There’s a magic to the Elgin Wine Valley. Close your eyes, you see green; open them and more of the same. It’s lush, cool, enchanting. Home to elegant cool climate wines, seas of apple orchards, the burgeoning craft cider route and friendly country folk, who all want you to sample their wares.
With the New Year bearing down on us; it’s difficult not to think of the future, and what lies ahead for the South African wine industry. If the future were a living thing, you may find it here, twisting out of the ground like the Chardonnay and Pinot Noir vines that hold such promise.
And much like a dystopian sci-fi movie, talk of clones brings me to this valley. We need to look at the big picture, and Richard Kershaw of the eponymous wine label is just the person to colour it in for me. Kershaw is one of two Masters of Wine that live in South Africa, and the only one who’s making wine. We meet at his home, high up on a wine farm overlooking green, green, green as far as they eye can see.
We sit at his dining room table, with the background music of his two daughters playing a game, and the occasional chicken wandering in. Kershaw makes clonally selected, site-specific wines.
“When people hear the word ‘clones’ they immediately think of Dolly the Sheep, but that’s not what I’m doing. Clones are only part of the story, and a small one at that,” says Kershaw empathically. “Clonal selection is part of the concept. To make a world class wine you have to get everything absolutely right, from climate to soil to winemaking and, yes, clones.”
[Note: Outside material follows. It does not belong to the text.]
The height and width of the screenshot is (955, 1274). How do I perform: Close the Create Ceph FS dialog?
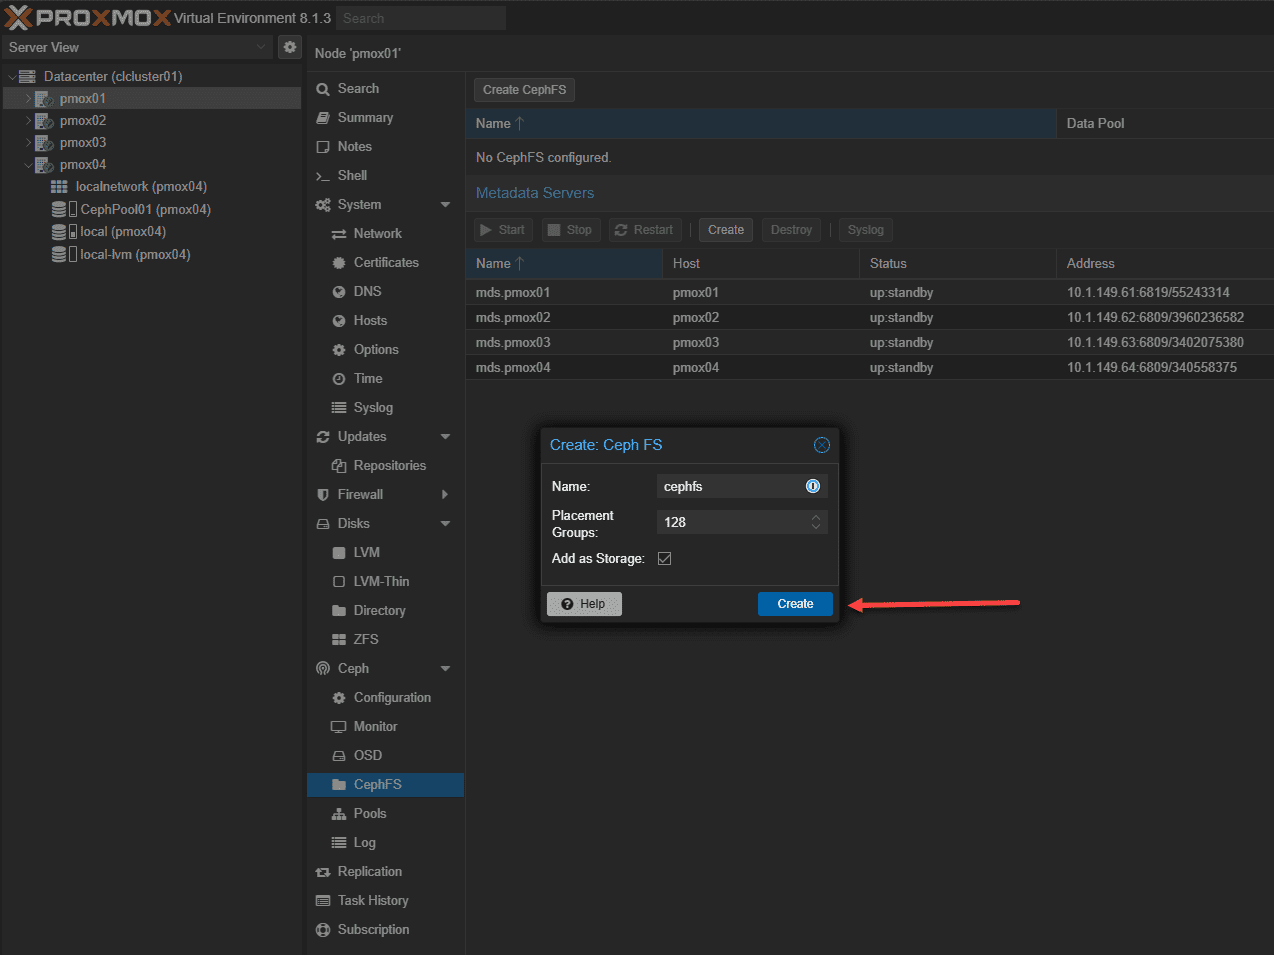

“I don’t want to make obvious wines. I want to make complex, interesting wines.” Kershaw shows me a map of the Elgin Valley; he’s highlighted wards within the region with corresponding colours to show which clones are planted where. He’s making an academic study of the winemaking here.
“We’ve got to look at everything. It’s not about what’s ‘better’. I don’t care about that. It’s that we need to have the conversation. It’s about the certain metrics we can play with: soil, climate, clone, winemaking and smaller aspects.
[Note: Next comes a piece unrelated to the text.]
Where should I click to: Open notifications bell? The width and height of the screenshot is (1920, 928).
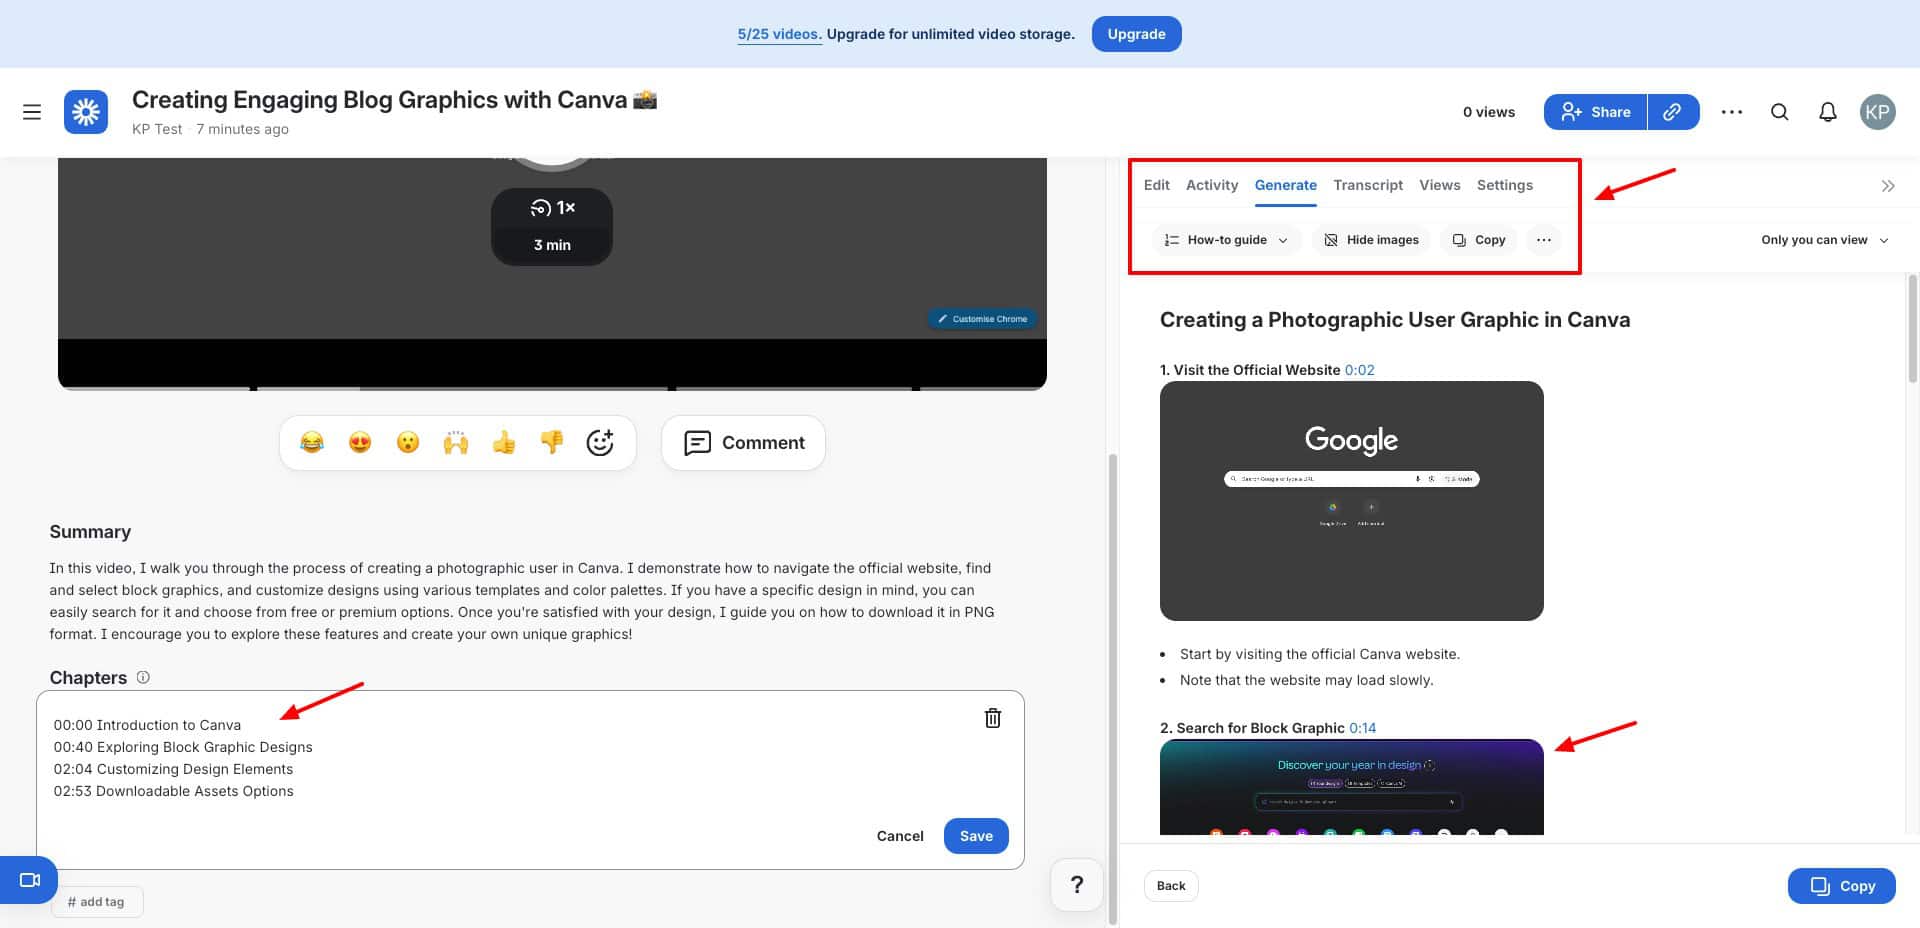(1827, 112)
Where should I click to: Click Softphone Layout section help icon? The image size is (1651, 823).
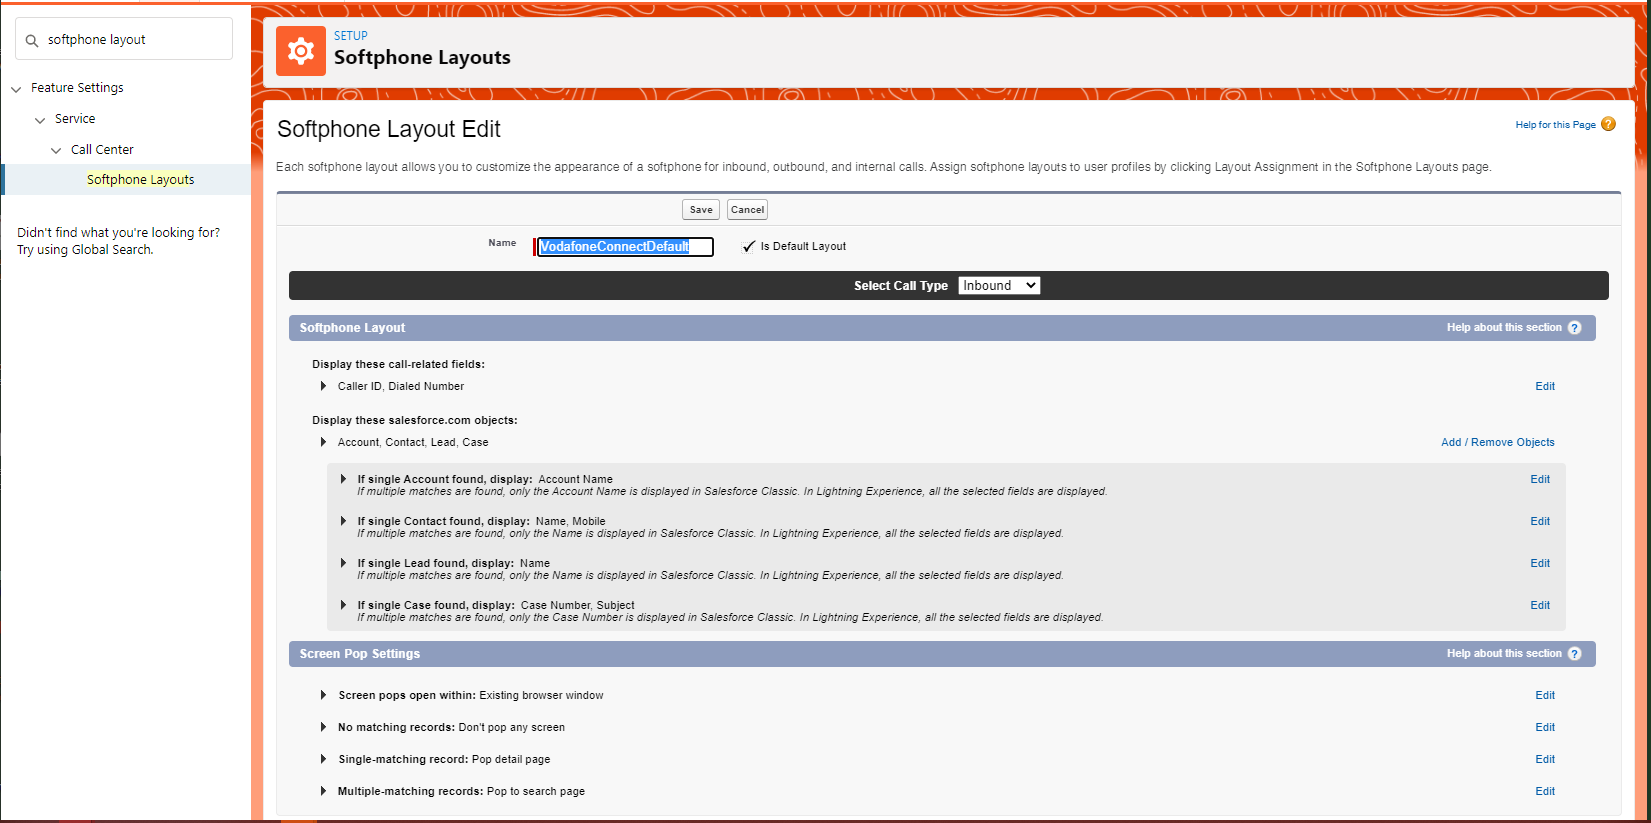point(1574,328)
“For me it’s going that one stage further; how can we get more intellectual? As a Master of Wine I’m interested in the discussion.”
We taste his wine amid the domestic swirl around us. The penny drops for me when we taste two syrahs side-by-side. Lake District Cartref SH22 (that’s the clone part by the way…) Syrah and the Lake District Cartref SH9C. The grapes came from the same soil, the same vineyard block, were made by the same winemaker—but both offer undeniably different flavour profiles. It’s startling.
“Chefs reinvent well known dishes by deconstructing them, focusing on and highlighting each element within the dish. As a winemaker I take grapes from certain clones that each offer unique flavour profiles. When grown in certain soils, within particular microclimates, these clones bring subtle nuances to the finished wine.
“My Deconstructed range showcases particular examples of individual specific sites, soils and clones from the Elgin region. I have long championed regionality and this new range focuses on this concept and the incredible quality of wines from this cool climate region.
“Hopefully when I’m dead and buried people will want to drink a few bottles of the wine I’ve made. But what’s important is that I’ve left some kind of legacy, to have helped the industry move forward constructively. I want to help put Elgin on the map with a signature grape; one that shows the quality that Elgin can produce. For me, that’s Chardonnay. This doesn’t mean that other grapes can’t be part of the equation, it simply means that Elgin should become synonymous with Chardonnay in the same way that Marlborough is with Sauvignon Blanc, Barossa with Shiraz or Clare with Riesling.
“Hopefully I will be alive still to see it.” Well, we could always clone him.